● **ACTIVITIES**
**1)** In the gluten-free baking tips below, what can be used in place of xanthan gum if corn allergies are a concern?
**2)** Translate this sentence from the gluten-free baking tips into Spanish: "Breads and cakes that are moist are good options to try to make gluten-free."
**3)** List every ingredient that the gluten-free baking tips name as making recipes high in moisture.

Friends. We know gluten-free baking can be tricky. But, if you have no other choice than to be gluten-free, you gotta figure it out, right?
Here are 12 tips and tricks that you can use to help your journey into the world of gluten-free baking be a little less rocky - we hope.
1- Make sure you avoid contaminating gluten-free items with ingredients containing gluten if you are baking in a kitchen that isn't gluten-free. Tools and equipment / appliances can hang on to little gluten bits super easy. Toasters are big on this.
2- Look for recipes that are high in moisture to begin with, such as items made with coconut, carrots, zucchini, pumpkin, etc. Breads and cakes that are moist are good options to try to make gluten-free.
3- Sugar holds moisture very well, so trying a low sugar or sugar replacements might not be the best idea. Natural sweeteners such as honey, maple syrup, or banana can be used instead of processed white sugar.
4- Though moisture is super important, gluten-free foods can be a little gummy if an incorrect ratio is used with the flours OR if there is too much moisture. Heads up, friends. Heads up.
5- Xanthan gum is typically used to do all the fun things that gluten traditionally does, like add volume, structure, and viscosity—it also stabilizes and emulsifies. BUT: if too much is used, you'll get a very gummy product that is super sticky and heavy. Also, it’ll lose its gumming properties the longer it’s mixed, so only mix as much as you need to.
Note: xanthan gum is derived from corn, so guar gum can be used instead if corn allergies are an issue.
6- Again, gluten-free batter and dough can be gummier and stickier, so make sure to scrape the sides of your bowl down well as you mix and blend.
7- Properly grease or line pans with parchment to ensure your foods don’t stick to baking pans. (Cookies tend to work best on a parchment-lined baking sheet).

● **INFORMATION GIVEN**
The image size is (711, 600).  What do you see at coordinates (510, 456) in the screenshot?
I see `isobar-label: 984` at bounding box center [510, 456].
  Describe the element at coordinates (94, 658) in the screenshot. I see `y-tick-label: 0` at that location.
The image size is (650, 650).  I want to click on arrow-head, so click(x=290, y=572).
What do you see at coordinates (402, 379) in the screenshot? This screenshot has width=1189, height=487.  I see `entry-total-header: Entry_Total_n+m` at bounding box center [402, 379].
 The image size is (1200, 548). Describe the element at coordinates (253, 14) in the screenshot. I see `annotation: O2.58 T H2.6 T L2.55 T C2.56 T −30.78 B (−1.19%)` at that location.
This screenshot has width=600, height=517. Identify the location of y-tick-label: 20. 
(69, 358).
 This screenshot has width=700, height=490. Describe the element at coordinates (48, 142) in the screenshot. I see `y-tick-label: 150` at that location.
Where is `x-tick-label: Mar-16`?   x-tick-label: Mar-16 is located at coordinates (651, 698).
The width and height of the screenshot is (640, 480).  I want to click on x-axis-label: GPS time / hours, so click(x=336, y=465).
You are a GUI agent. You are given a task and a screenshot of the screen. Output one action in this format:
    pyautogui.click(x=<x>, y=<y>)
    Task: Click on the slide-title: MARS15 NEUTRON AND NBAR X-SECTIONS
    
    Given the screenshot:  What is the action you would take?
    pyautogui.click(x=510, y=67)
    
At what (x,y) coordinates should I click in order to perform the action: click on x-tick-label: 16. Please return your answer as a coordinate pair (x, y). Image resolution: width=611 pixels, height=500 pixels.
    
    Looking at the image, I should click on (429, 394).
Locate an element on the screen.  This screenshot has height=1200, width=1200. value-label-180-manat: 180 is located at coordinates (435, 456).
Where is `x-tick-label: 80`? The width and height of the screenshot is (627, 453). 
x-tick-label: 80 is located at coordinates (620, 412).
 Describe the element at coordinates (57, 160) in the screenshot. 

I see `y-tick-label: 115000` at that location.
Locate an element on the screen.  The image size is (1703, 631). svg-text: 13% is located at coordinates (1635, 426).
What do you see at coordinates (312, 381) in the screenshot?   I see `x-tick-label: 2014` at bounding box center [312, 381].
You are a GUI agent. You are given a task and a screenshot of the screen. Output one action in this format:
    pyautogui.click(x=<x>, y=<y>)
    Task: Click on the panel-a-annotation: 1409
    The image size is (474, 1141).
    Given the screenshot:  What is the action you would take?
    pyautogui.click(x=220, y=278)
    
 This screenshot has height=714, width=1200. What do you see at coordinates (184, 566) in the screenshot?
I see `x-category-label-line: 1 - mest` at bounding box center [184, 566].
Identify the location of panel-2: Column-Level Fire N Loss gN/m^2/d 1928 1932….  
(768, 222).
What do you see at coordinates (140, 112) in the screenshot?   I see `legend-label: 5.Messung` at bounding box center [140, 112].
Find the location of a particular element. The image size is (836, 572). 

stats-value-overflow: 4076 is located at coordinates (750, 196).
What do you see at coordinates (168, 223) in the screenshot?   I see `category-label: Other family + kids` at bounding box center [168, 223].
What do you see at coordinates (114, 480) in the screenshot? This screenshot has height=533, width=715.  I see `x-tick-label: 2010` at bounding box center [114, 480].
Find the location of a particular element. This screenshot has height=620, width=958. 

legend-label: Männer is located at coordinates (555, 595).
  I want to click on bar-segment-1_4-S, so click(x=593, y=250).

● **ANSWERS TO EACH TASK**
**1)** Guar gum can be used instead.

**2)** Los panes y pasteles húmedos son buenas opciones para intentar preparar sin gluten.

**3)** Coconut, carrots, zucchini, pumpkin